We have observed that in (at this point specifically) neural network applications, it might make sense to filter the graph after the data has been generated. This could work as follows: 1) Do partitioning, placement and routing and key allocation without any edge filtering or compression 2) Do data specification generation and execution. 3) Get any information that might help with the filtering of edges (e.g. if additional data generation is done on the machine, you might have to retrieve a connection count for each edge). 4) Filter edges from the graph, removing them from the routing tables as you go.
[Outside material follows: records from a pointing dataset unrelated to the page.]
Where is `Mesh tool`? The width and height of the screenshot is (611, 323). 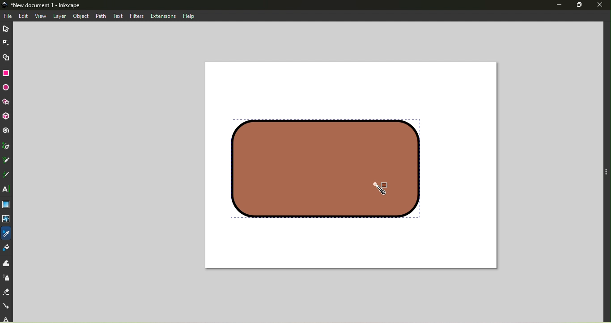
Mesh tool is located at coordinates (7, 220).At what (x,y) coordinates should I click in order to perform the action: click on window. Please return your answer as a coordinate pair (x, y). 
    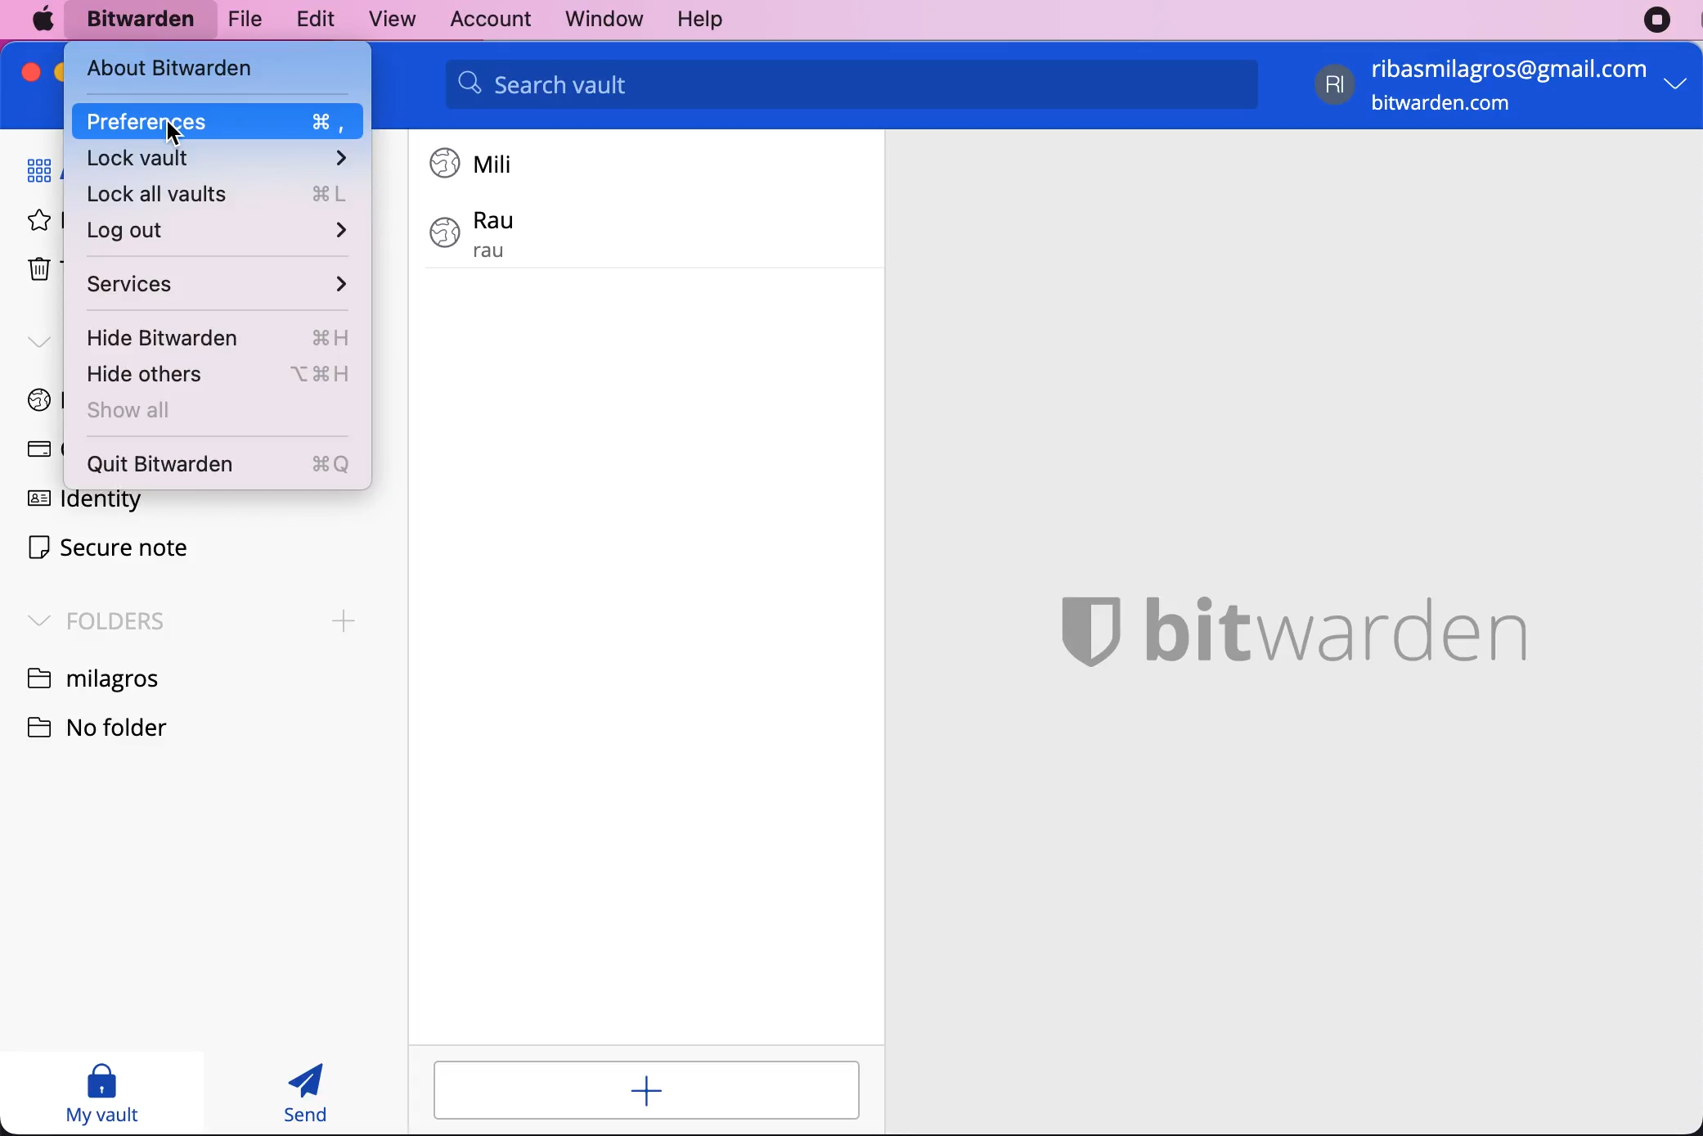
    Looking at the image, I should click on (595, 19).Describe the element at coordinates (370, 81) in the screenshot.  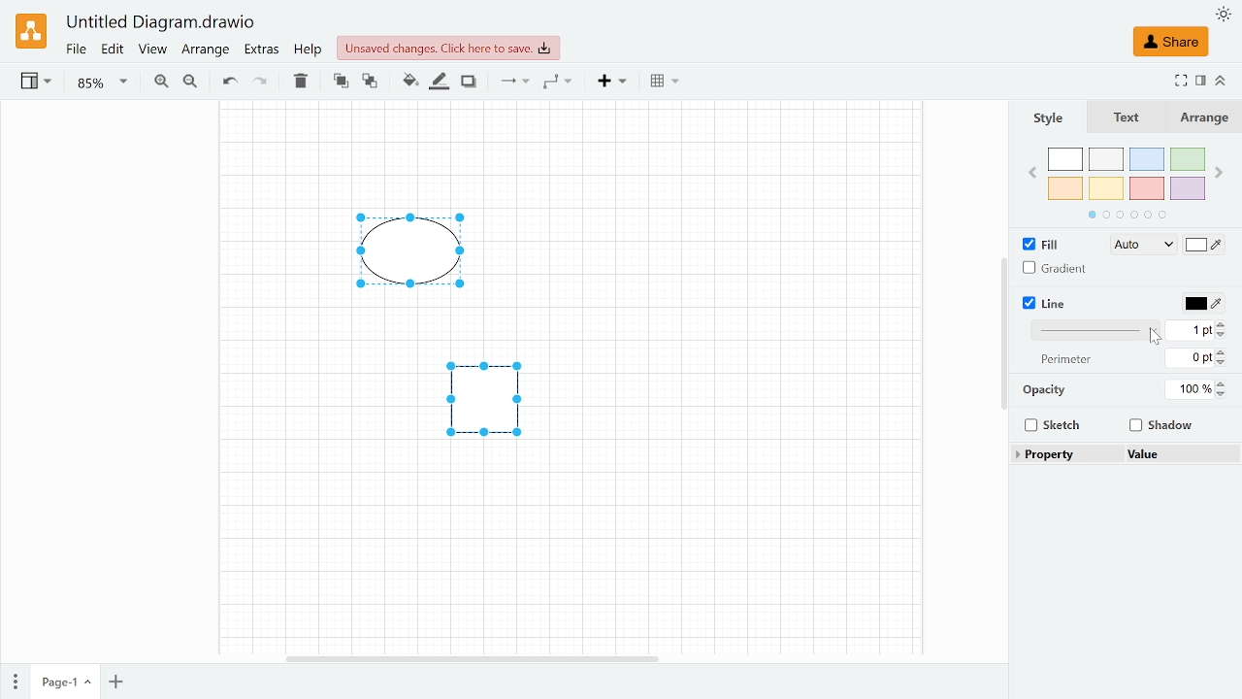
I see `To back` at that location.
Note that this might result in vertices which used to have outgoing edges, but no don't have any, and so should not transmit any keys. 5) Do routing compression and load the routes. 6) Load the binaries (but leave them paused i.e. don't do sync0) 7) Send a message to those vertices which shouldn't send keys any more. 8) Start the application as usual.

Note that there is a contention here between data generation, at which point we tell the application that it has a key and should send it, and filtering, where we might change our minds. The above mechanism is a suggested way in which this can be solved. Note also that this would have to be tested with "reset", where data and binaries are reloaded; the message would have to be resent in this case to re-disable the sending of keys.

[alan-stokes]

this sounds overly complicated, and slow, compared to our current approach. You also fail to explain the use case where ours currently fails. Filtering at the earliest opportunity seems the sensible approach, and i don't get why we'd do otherwise.

[rowleya]

The missing information here is that in some graphs, the final sub-atom connectivity is not determined until after data generation, thus when filtering is done, this information is unknown. Unfortunately, as usual, there is a (currently potential) circular dependency - filtering needs to be done before routing, which needs to be done before routing key generation (ideally since key generation could take route into account), which needs to be done before data generation, which needs to be done before filtering!

A specific use-case is the generation of synapses in sPyNNaker. Here, the more detailed use case is when a Projection is provided with a low-probability of neuron connectivity, which results in machine edges that have no actual synapses in some cases. These cannot be determined prior to data generation, so a second round of filtering would be ideal.